**DOCUMENT SECTION**
──────

Reviews for Crane Brothers
Our Beautiful Darkness by Ondjaki, translated from Portuguese by Lyn Miller-Lachmann (Enchanted Lion Books, $30)
Angola’s engulfed in a civil war and two teenagers are sat outdoors, unfamiliar with each other, when the lights suddenly go out leaving them in total darkness. What ensues is a literary cinematic experience where car headlights, as they pass slowly by, are the only things briefly illuminating their faces. The beauty is in the darkness, “after all, a person can also say things without using their voice. This was the first curious discovery I made on that night of the beautiful absence of light”. It’s artfully illustrated by Antonio Jorge Goncalves, and you see how their realities melt into the shadows and a new reality’s built based on their insecurities, dreams and family stories. There’s something about reading a short, poetic novel written for teenagers that brings back the naivety that’s lost with the pressures of adulthood.
Freewheeling: Essays on Cycling from Daunt Books (Daunt Books, $38)
12 writers, including Wellington’s Ashleigh Young, author of Can You Tolerate This?, write about their cycling escapades. It turns out cycling is more than just cycling. There’s a world of cycling to be analysed and I’m surprisingly grateful for it. Young has a slow side-swipe with a car and the driver says, “sorry, I didn’t see you”. As she’s retrieving her sock and shoe from the floor she realises “I must look crazy. It was me who was in the different world…out here with my sweat-kicking layer…my racing heart”. Imogen Binnie, author of Nevada, writes about the memories of her first ride from Brooklyn to Manhattan and how “riding a bike got me into my body”. Xani Byrne cycles the coast of Great Britain with families bereaved by suicide. Dervla Murphy, a female Irish cycling legend, documents her ride from Dunkirk to Teheran in the 60s in the coldest winter in 80 years. This collection of essays traverses the many meanings and motivations for cycling, and all are uplifting examples of perseverance, beauty and adventure.

──────

**MATERIAL PROVIDED**
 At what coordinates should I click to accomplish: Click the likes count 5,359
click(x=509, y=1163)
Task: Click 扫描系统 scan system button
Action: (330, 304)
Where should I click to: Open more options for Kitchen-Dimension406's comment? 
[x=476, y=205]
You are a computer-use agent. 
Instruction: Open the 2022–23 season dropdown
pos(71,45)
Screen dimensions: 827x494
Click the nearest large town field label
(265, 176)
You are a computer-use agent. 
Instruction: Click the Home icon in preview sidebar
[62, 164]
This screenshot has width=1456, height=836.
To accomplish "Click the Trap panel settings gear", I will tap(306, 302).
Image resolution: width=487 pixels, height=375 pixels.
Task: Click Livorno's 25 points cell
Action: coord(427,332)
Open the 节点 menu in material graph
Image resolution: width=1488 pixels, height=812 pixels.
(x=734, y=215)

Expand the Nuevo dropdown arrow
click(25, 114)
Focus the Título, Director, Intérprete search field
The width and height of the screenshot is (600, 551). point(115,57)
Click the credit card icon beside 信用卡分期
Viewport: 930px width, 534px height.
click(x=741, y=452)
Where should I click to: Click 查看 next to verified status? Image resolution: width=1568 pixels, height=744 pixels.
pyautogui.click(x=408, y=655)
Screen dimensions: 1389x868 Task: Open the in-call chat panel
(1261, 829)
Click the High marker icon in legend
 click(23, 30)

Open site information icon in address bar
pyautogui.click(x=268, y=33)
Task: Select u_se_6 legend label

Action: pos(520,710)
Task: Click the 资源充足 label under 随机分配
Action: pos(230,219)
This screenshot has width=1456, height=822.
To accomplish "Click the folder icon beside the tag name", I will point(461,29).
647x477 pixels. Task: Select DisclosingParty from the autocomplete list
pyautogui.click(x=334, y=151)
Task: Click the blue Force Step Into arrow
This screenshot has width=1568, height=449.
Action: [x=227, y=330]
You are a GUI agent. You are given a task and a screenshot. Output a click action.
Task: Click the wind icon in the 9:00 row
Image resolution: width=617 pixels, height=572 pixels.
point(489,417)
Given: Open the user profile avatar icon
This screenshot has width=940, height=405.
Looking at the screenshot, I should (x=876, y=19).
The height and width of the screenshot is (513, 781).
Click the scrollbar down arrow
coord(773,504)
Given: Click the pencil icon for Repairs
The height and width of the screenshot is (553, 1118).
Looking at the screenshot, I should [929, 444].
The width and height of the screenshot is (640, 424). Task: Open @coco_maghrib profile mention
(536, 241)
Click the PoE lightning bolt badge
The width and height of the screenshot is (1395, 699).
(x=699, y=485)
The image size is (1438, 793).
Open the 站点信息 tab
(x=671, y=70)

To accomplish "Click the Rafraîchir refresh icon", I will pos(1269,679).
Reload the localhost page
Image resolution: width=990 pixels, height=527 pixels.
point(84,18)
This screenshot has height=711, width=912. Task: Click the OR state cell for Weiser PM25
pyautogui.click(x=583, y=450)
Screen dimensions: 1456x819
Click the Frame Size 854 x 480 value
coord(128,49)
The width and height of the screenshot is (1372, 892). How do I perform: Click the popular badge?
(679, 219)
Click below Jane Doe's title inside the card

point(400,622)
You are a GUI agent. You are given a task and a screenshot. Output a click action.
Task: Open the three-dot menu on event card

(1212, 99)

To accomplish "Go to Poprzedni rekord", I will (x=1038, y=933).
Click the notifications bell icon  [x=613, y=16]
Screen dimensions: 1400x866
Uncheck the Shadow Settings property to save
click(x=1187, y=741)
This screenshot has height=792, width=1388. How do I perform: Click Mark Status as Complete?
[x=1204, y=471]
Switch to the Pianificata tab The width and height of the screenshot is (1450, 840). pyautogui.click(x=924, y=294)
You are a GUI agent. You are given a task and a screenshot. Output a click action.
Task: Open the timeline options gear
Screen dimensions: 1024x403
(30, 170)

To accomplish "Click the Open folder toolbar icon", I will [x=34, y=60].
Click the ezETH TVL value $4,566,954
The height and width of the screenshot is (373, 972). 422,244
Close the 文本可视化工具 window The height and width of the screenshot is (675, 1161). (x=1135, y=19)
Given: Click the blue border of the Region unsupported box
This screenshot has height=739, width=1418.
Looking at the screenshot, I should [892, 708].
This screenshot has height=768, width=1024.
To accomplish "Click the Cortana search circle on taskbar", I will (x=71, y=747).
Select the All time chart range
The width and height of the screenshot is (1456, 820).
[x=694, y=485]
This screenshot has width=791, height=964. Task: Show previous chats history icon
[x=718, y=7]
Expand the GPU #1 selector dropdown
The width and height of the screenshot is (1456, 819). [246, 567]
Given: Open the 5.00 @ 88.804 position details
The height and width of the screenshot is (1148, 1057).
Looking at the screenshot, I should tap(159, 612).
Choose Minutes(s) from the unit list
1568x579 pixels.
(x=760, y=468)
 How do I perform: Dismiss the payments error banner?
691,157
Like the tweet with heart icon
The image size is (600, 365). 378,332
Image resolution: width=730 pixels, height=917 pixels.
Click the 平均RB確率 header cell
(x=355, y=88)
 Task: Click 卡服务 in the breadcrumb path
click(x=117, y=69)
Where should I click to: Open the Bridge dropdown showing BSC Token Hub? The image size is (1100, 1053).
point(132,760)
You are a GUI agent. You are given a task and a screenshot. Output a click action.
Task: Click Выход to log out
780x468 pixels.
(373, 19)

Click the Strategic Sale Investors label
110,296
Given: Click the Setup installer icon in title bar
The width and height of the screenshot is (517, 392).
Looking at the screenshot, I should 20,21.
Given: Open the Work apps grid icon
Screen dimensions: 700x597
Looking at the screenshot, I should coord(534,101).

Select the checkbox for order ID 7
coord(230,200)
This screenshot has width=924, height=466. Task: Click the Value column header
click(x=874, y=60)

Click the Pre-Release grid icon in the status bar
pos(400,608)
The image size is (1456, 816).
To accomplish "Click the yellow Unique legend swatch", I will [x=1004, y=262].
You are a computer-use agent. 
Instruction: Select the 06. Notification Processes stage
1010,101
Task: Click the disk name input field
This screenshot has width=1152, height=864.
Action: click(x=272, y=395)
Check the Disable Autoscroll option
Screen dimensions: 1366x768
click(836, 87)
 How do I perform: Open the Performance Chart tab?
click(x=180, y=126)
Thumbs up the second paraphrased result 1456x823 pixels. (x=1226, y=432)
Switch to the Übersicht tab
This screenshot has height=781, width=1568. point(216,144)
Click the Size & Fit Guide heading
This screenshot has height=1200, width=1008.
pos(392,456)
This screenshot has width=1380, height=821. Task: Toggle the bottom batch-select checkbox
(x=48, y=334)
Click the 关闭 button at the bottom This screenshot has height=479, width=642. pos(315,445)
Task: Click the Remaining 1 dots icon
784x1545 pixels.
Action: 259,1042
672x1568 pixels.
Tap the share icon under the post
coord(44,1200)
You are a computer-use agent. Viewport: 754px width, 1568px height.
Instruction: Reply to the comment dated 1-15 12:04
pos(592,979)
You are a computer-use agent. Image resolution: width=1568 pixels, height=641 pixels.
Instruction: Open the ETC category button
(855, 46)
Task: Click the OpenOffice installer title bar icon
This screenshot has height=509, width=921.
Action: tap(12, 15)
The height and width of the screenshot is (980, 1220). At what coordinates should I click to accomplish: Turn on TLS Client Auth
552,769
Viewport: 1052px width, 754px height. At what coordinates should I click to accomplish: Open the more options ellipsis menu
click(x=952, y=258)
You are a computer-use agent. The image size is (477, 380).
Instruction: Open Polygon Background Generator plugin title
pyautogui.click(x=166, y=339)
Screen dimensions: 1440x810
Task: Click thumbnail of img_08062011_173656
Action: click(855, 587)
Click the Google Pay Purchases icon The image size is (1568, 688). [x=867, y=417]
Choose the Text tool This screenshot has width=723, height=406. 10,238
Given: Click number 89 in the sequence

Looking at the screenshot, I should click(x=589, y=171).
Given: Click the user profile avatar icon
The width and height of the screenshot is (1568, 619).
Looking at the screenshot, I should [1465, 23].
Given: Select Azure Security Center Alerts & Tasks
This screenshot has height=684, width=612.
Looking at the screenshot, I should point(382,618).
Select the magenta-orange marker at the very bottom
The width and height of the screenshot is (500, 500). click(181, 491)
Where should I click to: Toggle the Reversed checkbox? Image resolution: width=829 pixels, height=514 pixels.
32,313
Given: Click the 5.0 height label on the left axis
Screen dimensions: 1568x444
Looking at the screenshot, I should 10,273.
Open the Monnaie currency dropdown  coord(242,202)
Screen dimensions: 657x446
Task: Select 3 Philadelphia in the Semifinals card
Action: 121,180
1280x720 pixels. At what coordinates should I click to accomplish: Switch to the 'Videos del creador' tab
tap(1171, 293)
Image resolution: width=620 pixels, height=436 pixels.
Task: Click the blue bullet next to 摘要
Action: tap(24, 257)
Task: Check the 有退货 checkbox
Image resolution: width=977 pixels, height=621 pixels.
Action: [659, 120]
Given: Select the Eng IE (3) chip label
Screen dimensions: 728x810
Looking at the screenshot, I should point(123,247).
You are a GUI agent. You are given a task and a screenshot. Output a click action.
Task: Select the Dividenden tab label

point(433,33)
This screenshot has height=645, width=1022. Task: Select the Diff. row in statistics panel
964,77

──────

**WORK REQUIRED**
From the book reviews, pull out the passage from "Angola’s engulfed in" to "pressures of adulthood." word for word.

**THE RESULT**
Angola’s engulfed in a civil war and two teenagers are sat outdoors, unfamiliar with each other, when the lights suddenly go out leaving them in total darkness. What ensues is a literary cinematic experience where car headlights, as they pass slowly by, are the only things briefly illuminating their faces. The beauty is in the darkness, “after all, a person can also say things without using their voice. This was the first curious discovery I made on that night of the beautiful absence of light”. It’s artfully illustrated by Antonio Jorge Goncalves, and you see how their realities melt into the shadows and a new reality’s built based on their insecurities, dreams and family stories. There’s something about reading a short, poetic novel written for teenagers that brings back the naivety that’s lost with the pressures of adulthood.